═════ EXERCISE MATERIAL ═════

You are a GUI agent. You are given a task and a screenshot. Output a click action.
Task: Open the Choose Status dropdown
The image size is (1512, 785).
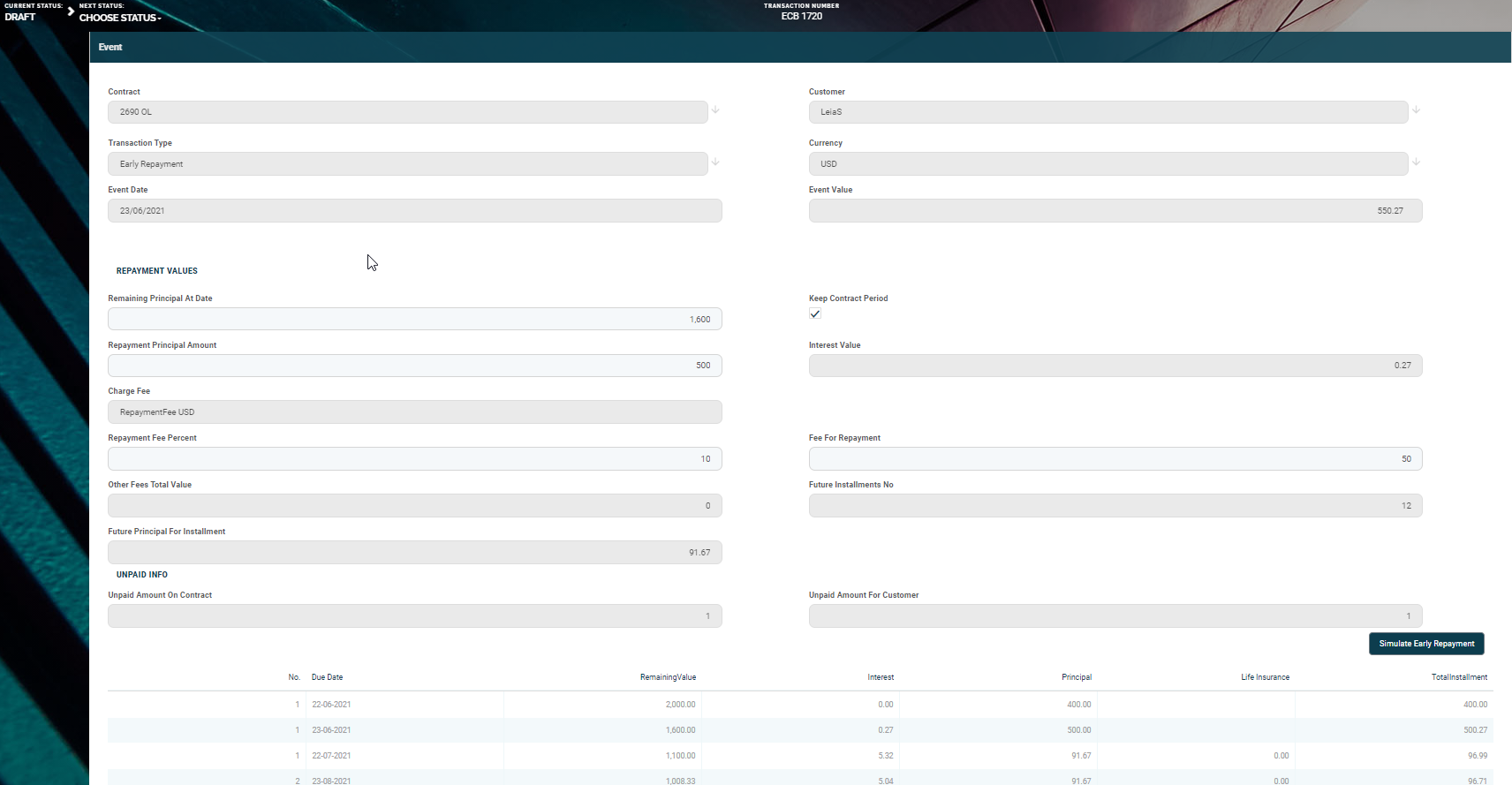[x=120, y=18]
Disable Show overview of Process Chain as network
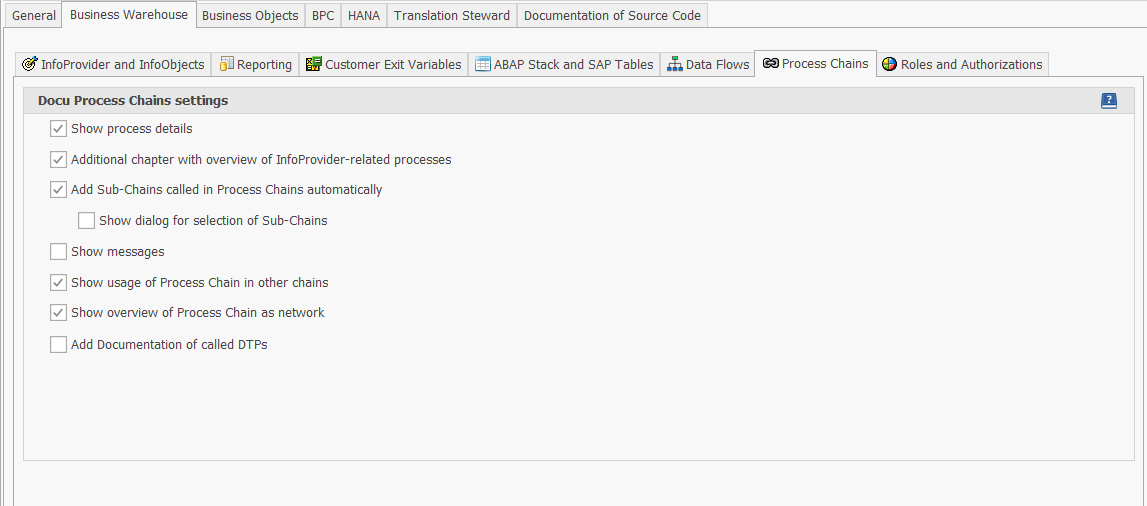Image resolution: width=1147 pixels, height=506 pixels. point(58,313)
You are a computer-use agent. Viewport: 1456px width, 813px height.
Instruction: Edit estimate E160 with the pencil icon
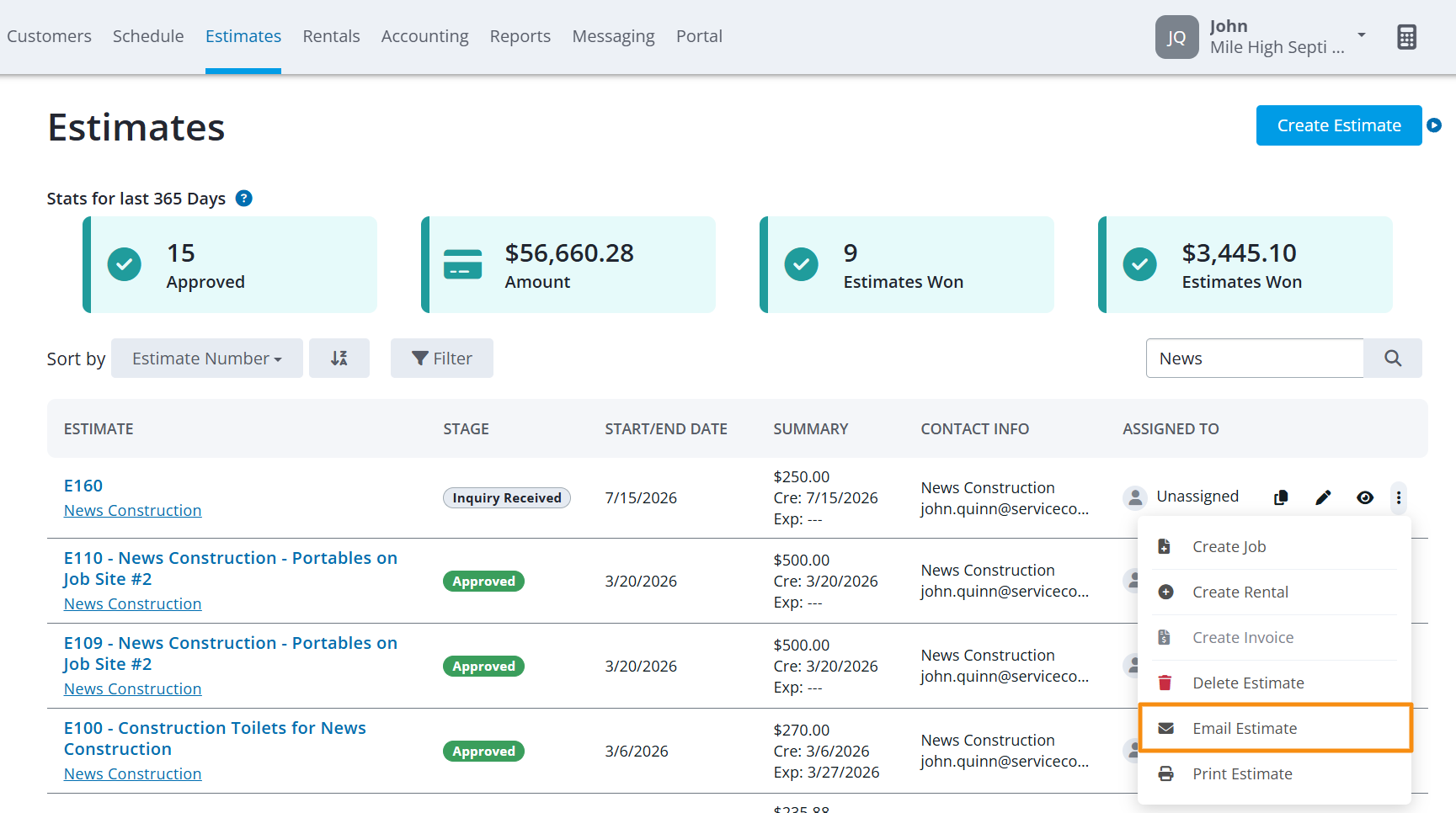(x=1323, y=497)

═════

Give back every record precisely as it stands, without the images.

ANSWER TO THE PROBLEM:
You are a GUI agent. You are given a task and a screenshot. Output a click action.
Task: Open the Choose Status dropdown
The image size is (1512, 785).
[x=120, y=18]
Disable Show overview of Process Chain as network
Image resolution: width=1147 pixels, height=506 pixels. point(58,313)
You are a computer-use agent. Viewport: 1456px width, 813px height.
Instruction: Edit estimate E160 with the pencil icon
(x=1323, y=497)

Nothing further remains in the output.